> _REQUIRED ACTION_
Each line below must be transcribed exactly, and no picture may appear in the transcription.

[Dataset entries]
......
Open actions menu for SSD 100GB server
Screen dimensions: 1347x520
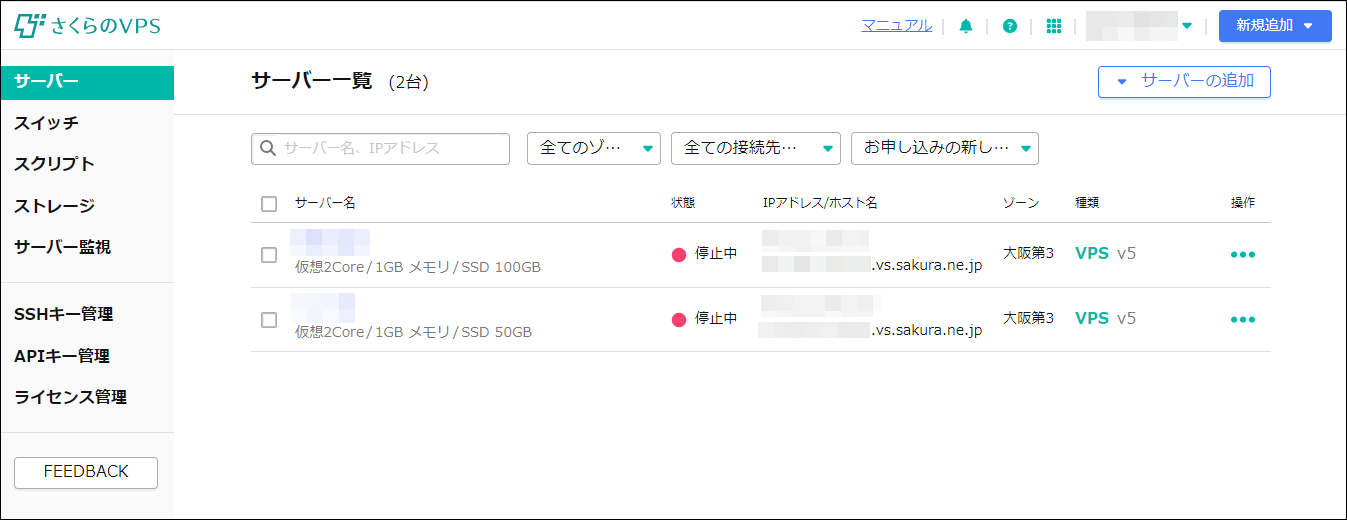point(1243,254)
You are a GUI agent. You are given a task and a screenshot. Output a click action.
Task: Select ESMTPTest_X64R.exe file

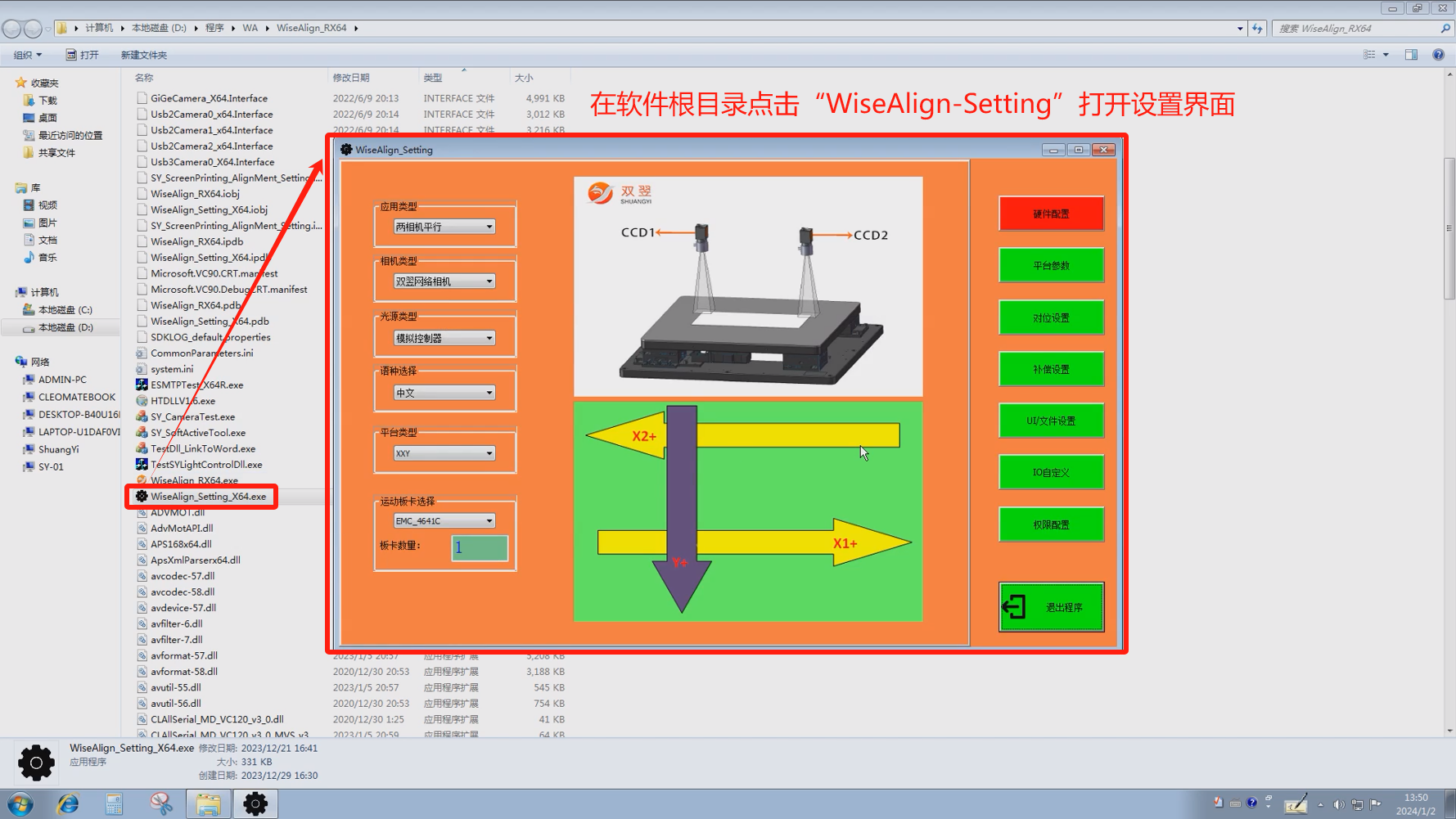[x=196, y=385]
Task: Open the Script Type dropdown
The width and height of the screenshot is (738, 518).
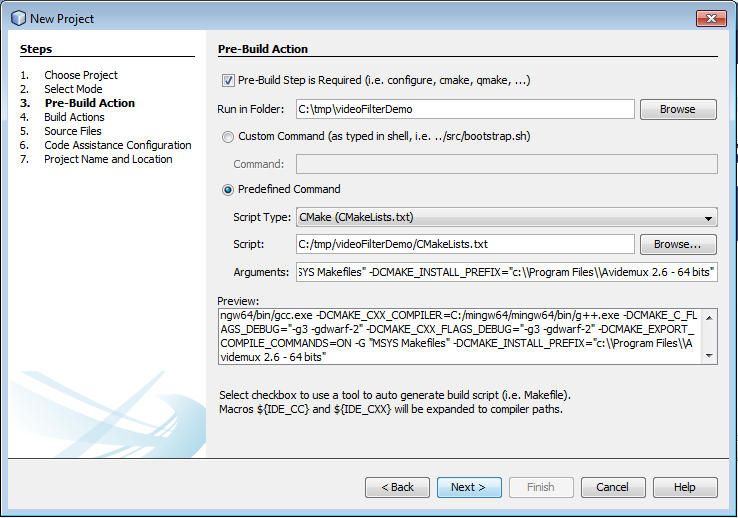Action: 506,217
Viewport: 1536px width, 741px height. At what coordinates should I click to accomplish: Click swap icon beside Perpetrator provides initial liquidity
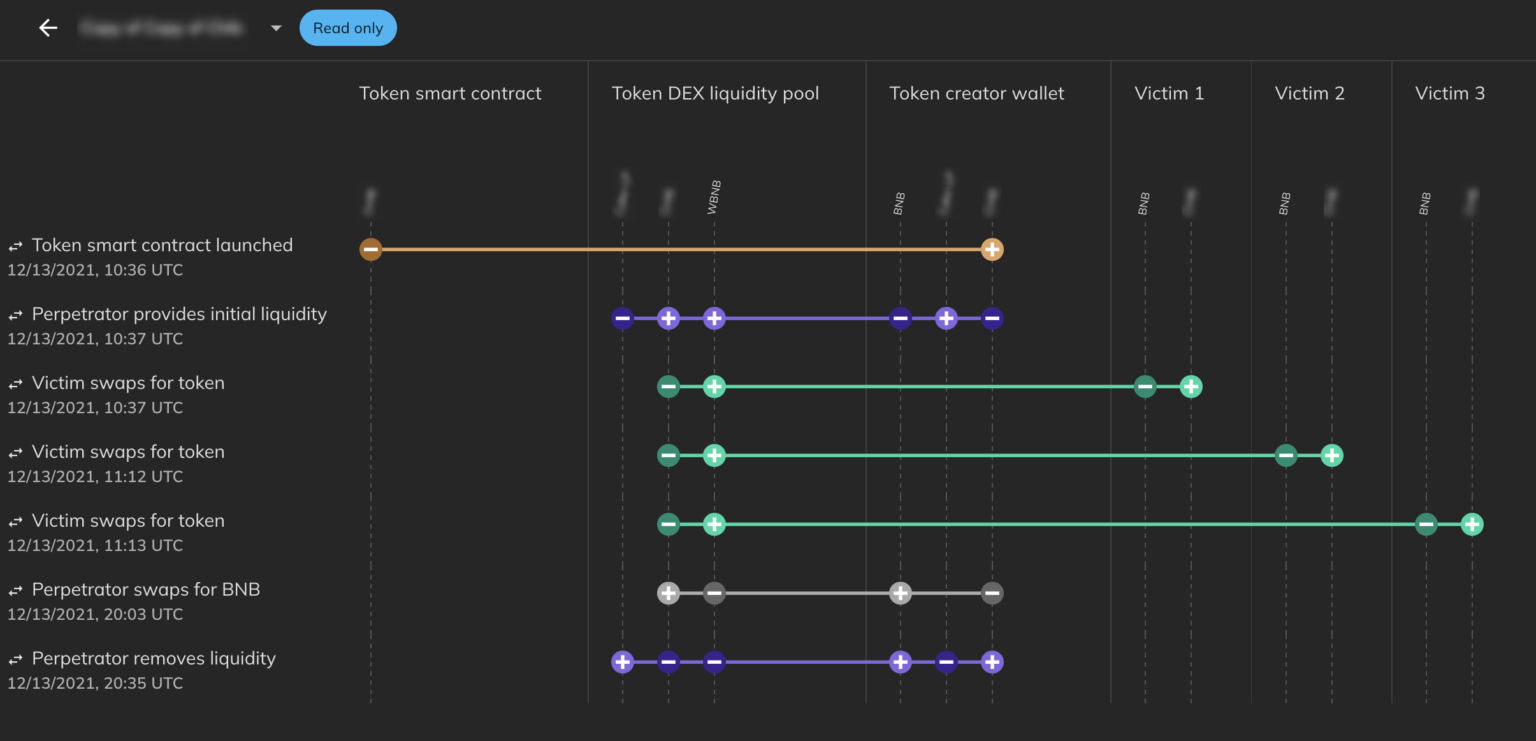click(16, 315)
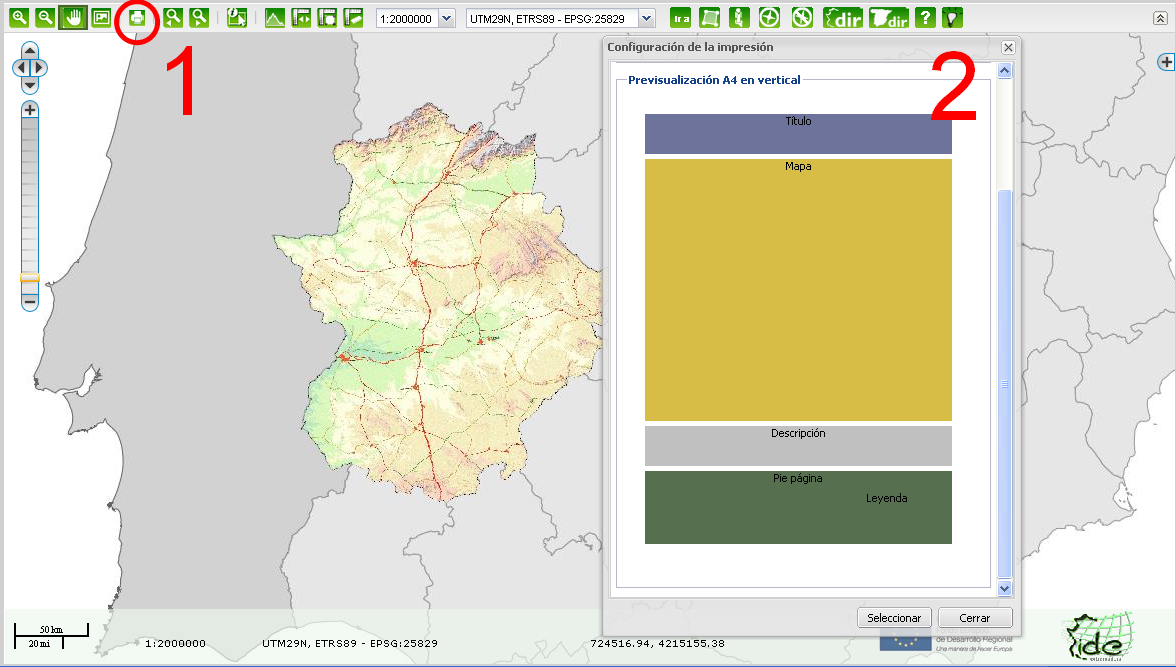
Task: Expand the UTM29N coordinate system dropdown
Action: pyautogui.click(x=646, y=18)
......
> _TASK RESPONSE_
Open actions menu for SSD 100GB server
Screen dimensions: 1347x520
point(1243,254)
You are a GUI agent. You are given a task and a screenshot. Output a click action.
Task: Select ESMTPTest_X64R.exe file

[x=196, y=385]
Task: Open the Script Type dropdown
The width and height of the screenshot is (738, 518).
Action: 506,217
Viewport: 1536px width, 741px height. At what coordinates should I click to accomplish: Click swap icon beside Perpetrator provides initial liquidity
click(16, 315)
Task: Expand the UTM29N coordinate system dropdown
Action: pyautogui.click(x=646, y=18)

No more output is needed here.